More than impacting our lifestyles, the compelling need for inclusive growth that has eluded us for so many years can well provide the impetus for promoting wide internet accessibility for Filipinos. We need to make our world a fairer place, and the internet just might be the “great equalizer” we need to lead us toward that end. Making internet readily accessible nationwide does not only mean everyone can access Facebook; it also means much wider access to the empowering knowledge and information that the internet holds.
In particular, access to basic education can be vastly improved through a strong nationwide internet infrastructure. We already have large numbers of online tutors in the country teaching English to other nationalities; there’s no reason we cannot utilize the same technology in basic education. Apart from making textbooks much more easily and widely available, equipping schoolchildren with electronic tablets can emancipate them from having to lug backbreaking schoolbags every day. More importantly, basic education can more easily reach children and youth in remote areas otherwise beyond the access of schools and teachers. The Department of Education’s Abot-Alam Program launched last year promises to be the beginning of this, providing out-of-school youth an alternative learning system or alternative delivery modes. The content of these devices can be saved in online repositories, making them easily recoverable if the devices are lost or damaged, and much easier to update.
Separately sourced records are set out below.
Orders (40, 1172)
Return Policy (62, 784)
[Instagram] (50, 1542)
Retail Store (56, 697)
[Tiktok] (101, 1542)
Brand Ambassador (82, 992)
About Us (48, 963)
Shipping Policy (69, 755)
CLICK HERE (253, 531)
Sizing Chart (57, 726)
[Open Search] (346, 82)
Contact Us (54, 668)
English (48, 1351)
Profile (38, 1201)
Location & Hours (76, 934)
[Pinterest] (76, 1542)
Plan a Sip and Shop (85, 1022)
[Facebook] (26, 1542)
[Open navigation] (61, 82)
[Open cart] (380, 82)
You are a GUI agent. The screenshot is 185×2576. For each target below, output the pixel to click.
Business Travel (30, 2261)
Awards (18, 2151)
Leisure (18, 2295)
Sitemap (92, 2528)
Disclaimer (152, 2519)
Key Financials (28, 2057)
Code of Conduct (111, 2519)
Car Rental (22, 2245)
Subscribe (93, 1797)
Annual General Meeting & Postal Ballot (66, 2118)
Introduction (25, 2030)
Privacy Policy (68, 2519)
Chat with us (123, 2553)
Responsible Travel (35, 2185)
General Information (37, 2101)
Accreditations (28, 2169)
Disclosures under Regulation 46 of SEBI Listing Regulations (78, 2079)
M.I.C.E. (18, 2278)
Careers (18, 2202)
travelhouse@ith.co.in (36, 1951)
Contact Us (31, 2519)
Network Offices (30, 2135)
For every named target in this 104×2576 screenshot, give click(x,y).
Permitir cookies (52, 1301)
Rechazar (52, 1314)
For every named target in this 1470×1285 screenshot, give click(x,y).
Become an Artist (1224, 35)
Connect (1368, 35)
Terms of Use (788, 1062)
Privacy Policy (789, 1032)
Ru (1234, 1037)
The Bill & Melinda Gates Foundation’s Financial Services for the Poor program brings forth yet another opportunity to help poor households, especially those in remote areas, by giving them access to formal financial services through digital means. The US Agency for International Development has helped poor farmers in Pakistan and elsewhere by creating a mobile program that provides farmers information about crop prices, market access, and disease prevention. Unicef’s U-Report, an SMS-based project, is now being used as a means to monitor and evaluate programs in Africa. Handheld devices like smartphones and tablets can be put to good use in typhoon-prone areas for internet-based early warning systems that can substantially mitigate loss of life and property associated with natural disasters.
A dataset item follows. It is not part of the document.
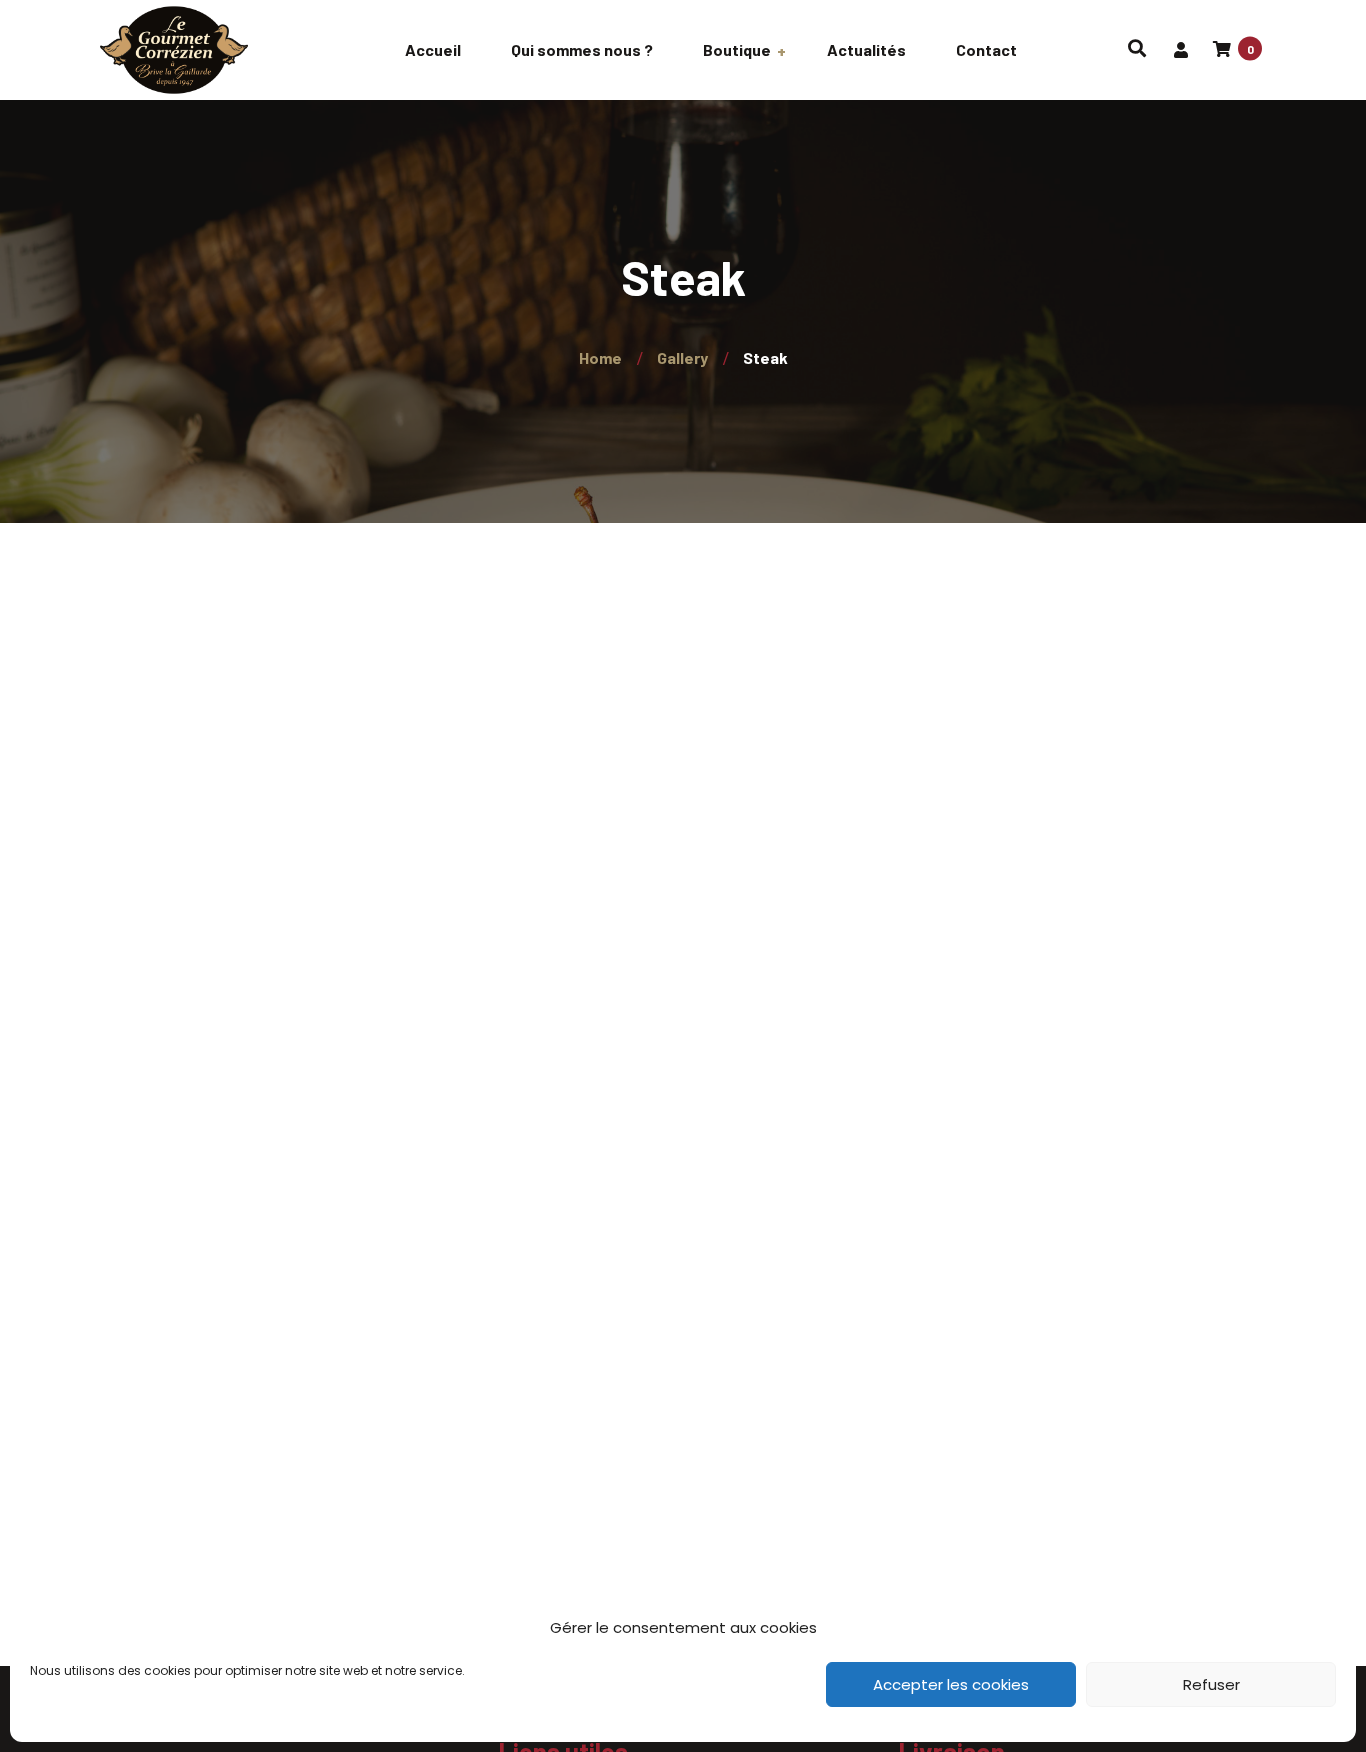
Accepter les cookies (951, 1684)
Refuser (1211, 1684)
Government services otherwise difficult to access for geographic or logistic reasons can also become more available, accessible and prompt. Estonia, a fairly new country that gained independence in the 1990s, invested in extensive digital infrastructure, and provided free Wi-Fi “even in forests,” and computerization and web-connectivity of all schools. This paved the way for the “e-government” it is now known for. Estonians only take minutes to file their annual tax returns or register a business online. Courtal, an e-court system, allows cases to be filed and heard electronically, eliminating the need to visit a courthouse, while fines can be paid without having to visit the bank. An e-prescription system permits patients to refill prescriptions without the need to visit the doctor, and state medical subsidies are reflected in the patient’s records accessible to the pharmacist so discounts can be given automatically. This is light years away from that country’s humble beginnings, when less than half of Estonians even had a telephone line. Picture the Philippines in the same situation: no more long lines, no more long waiting times, and no more need to travel to some office in the city and take a leave from work to file government paperwork.
The Philippines’ digital future now lies in the hands of the new DICT mandated to plan, develop and promote the national ICT development agenda. With so much promise and so much at stake, Filipinos wait for change with the same patience they have in waiting for a YouTube video to load.